The company has also acquired a video encoding platform called Pandastream, has partnered with SchoolTube, and has hired Alan Greenberg, Apple’s former Head of Higher Education in Europe and Asia, as its Director of Education.

MediaCore initially wanted to help businesses provide a platform for video in the enterprise, and started with a focus on the SMB market. It saw some adoption by businesses who signed up to help train their staff using the product, but it also saw growing adoption in universities and K-12 schools. Reacting to the way customers were using its product, the company decided to shift its focus to target the very specific needs of those involved in educational efforts – whether in businesses or in schools.

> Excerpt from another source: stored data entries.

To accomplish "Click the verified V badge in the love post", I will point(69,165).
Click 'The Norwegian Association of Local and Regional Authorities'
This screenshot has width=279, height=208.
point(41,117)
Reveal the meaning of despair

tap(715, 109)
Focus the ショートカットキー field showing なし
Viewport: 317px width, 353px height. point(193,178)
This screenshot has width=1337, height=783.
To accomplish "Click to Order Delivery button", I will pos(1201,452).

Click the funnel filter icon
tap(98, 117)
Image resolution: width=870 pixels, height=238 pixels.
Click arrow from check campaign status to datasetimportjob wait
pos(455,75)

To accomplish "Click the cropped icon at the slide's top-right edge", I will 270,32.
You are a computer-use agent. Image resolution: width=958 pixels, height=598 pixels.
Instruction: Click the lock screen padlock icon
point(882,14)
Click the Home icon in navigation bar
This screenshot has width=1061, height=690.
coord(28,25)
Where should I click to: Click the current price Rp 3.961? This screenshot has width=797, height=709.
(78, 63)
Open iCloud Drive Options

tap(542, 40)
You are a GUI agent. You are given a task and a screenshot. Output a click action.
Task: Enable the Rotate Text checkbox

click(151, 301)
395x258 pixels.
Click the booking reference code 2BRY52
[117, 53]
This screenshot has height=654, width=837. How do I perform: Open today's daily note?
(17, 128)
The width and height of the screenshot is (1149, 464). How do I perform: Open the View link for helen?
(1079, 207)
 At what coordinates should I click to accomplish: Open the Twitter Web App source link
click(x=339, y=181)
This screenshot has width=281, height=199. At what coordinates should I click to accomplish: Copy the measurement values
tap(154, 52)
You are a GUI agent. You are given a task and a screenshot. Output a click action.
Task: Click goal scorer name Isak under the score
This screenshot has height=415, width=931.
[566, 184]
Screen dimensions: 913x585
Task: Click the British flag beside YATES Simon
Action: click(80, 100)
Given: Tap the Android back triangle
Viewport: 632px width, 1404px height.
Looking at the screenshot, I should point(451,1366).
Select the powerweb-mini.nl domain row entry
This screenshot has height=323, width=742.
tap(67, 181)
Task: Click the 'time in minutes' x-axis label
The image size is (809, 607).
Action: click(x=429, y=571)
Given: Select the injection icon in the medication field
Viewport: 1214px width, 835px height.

“One of the things we realized in the six months of playing in that SMB space,” says CEO Stuart Bowness, “is that there are a lot of companies playing in that space. And a lot of big companies, too….so what we started really challenging ourselves on, is ‘how do we differentiate?'” Reacting to some pressure from customers, including the University of London, the team realized that it was the education market, in specific, that could use more innovation.

“Out of all the things we’re working on now, the most important thing we could possibly be working on, is solving how video works in education,” says Bowness. With MediaCore, the company wants to simply the entire process of doing so, including capturing the video, managing the video, storing the video, and then delivering the video to students in a protected environment.

Bowness notes that one of the issues with video in education is that many schools block YouTube, which is where a lot of today’s educational content is found. “YouTube is blocked in about 80% of U.S. K-12 institutions, and it’s blocked in a lot of corporations too…it isn’t perceived as a safe place to send kids to learn,” he says. “or  employees as they can get distracted.” So on MediaCore, teachers can privately share video with students, other teachers, or parents, as need be. In addition to commenting, they also have access to view real-time analytics around those videos.

Now the company has signed up video-sharing site SchoolTube as a customer, which takes the MediaCore user base to 5.5 million students per month, and has notably attracted some key talent with hiring of Alan Greenberg. Part of his role will be to set up the new Educator-in-Residence program, which will help teachers and professors better understand how they can use video as a teaching tool in the classroom.

As for the acquisition of encoding platform Pandastream, MediaCore is not talking about the terms of the deal, only noting that it was profitable at the time, and the team of four has joined the company. Pandastream is still up-and-running as a separate product for now.

The company tells us that its burn rate is low, so it will focus on building more educational features into its product throughout this year, but will likely start raising again somewhere around November or January.